[Exercise prompt]: Rewrite the rows below, replacing "Identify the location of" with "Find the position of" wherever it occurs and leaving everything else unchanged.

(Data provided Opens)

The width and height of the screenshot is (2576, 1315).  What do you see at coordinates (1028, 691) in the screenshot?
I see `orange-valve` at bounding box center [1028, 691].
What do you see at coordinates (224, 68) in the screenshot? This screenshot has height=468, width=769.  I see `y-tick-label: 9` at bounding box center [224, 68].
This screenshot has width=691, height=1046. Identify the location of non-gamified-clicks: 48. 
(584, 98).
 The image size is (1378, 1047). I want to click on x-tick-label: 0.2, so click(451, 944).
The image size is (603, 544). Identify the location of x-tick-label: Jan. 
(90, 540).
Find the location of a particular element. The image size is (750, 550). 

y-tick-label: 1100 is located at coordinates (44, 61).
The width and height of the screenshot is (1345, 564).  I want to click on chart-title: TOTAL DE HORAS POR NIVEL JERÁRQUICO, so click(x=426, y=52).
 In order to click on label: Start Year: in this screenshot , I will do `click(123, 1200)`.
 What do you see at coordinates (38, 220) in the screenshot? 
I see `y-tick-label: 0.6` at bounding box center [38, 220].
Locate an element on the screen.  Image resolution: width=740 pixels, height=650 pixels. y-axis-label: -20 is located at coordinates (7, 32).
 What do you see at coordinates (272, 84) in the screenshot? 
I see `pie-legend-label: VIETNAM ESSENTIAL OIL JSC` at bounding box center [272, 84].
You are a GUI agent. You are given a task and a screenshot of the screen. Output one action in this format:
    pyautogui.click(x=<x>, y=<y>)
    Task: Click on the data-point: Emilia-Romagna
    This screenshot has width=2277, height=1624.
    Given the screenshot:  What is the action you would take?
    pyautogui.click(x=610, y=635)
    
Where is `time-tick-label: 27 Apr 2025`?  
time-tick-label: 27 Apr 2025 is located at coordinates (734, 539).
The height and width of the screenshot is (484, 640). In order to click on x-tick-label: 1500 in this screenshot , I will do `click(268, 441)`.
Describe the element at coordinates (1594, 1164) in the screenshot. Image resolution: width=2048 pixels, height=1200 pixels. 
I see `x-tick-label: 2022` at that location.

(Data provided Closes)

[Response to the exercise]:
The width and height of the screenshot is (2576, 1315).  What do you see at coordinates (1028, 691) in the screenshot?
I see `orange-valve` at bounding box center [1028, 691].
What do you see at coordinates (224, 68) in the screenshot? This screenshot has height=468, width=769.  I see `y-tick-label: 9` at bounding box center [224, 68].
This screenshot has width=691, height=1046. Find the position of non-gamified-clicks: 48. 
(584, 98).
 The image size is (1378, 1047). I want to click on x-tick-label: 0.2, so click(451, 944).
The image size is (603, 544). Find the position of x-tick-label: Jan. 
(90, 540).
Find the location of a particular element. The image size is (750, 550). 

y-tick-label: 1100 is located at coordinates (44, 61).
The width and height of the screenshot is (1345, 564).  I want to click on chart-title: TOTAL DE HORAS POR NIVEL JERÁRQUICO, so click(x=426, y=52).
 In order to click on label: Start Year: in this screenshot , I will do `click(123, 1200)`.
 What do you see at coordinates (38, 220) in the screenshot? 
I see `y-tick-label: 0.6` at bounding box center [38, 220].
Locate an element on the screen.  Image resolution: width=740 pixels, height=650 pixels. y-axis-label: -20 is located at coordinates (7, 32).
 What do you see at coordinates (272, 84) in the screenshot? 
I see `pie-legend-label: VIETNAM ESSENTIAL OIL JSC` at bounding box center [272, 84].
You are a GUI agent. You are given a task and a screenshot of the screen. Output one action in this format:
    pyautogui.click(x=<x>, y=<y>)
    Task: Click on the data-point: Emilia-Romagna
    This screenshot has width=2277, height=1624.
    Given the screenshot:  What is the action you would take?
    pyautogui.click(x=610, y=635)
    
Where is `time-tick-label: 27 Apr 2025`?  
time-tick-label: 27 Apr 2025 is located at coordinates (734, 539).
The height and width of the screenshot is (484, 640). In order to click on x-tick-label: 1500 in this screenshot , I will do `click(268, 441)`.
Describe the element at coordinates (1594, 1164) in the screenshot. Image resolution: width=2048 pixels, height=1200 pixels. 
I see `x-tick-label: 2022` at that location.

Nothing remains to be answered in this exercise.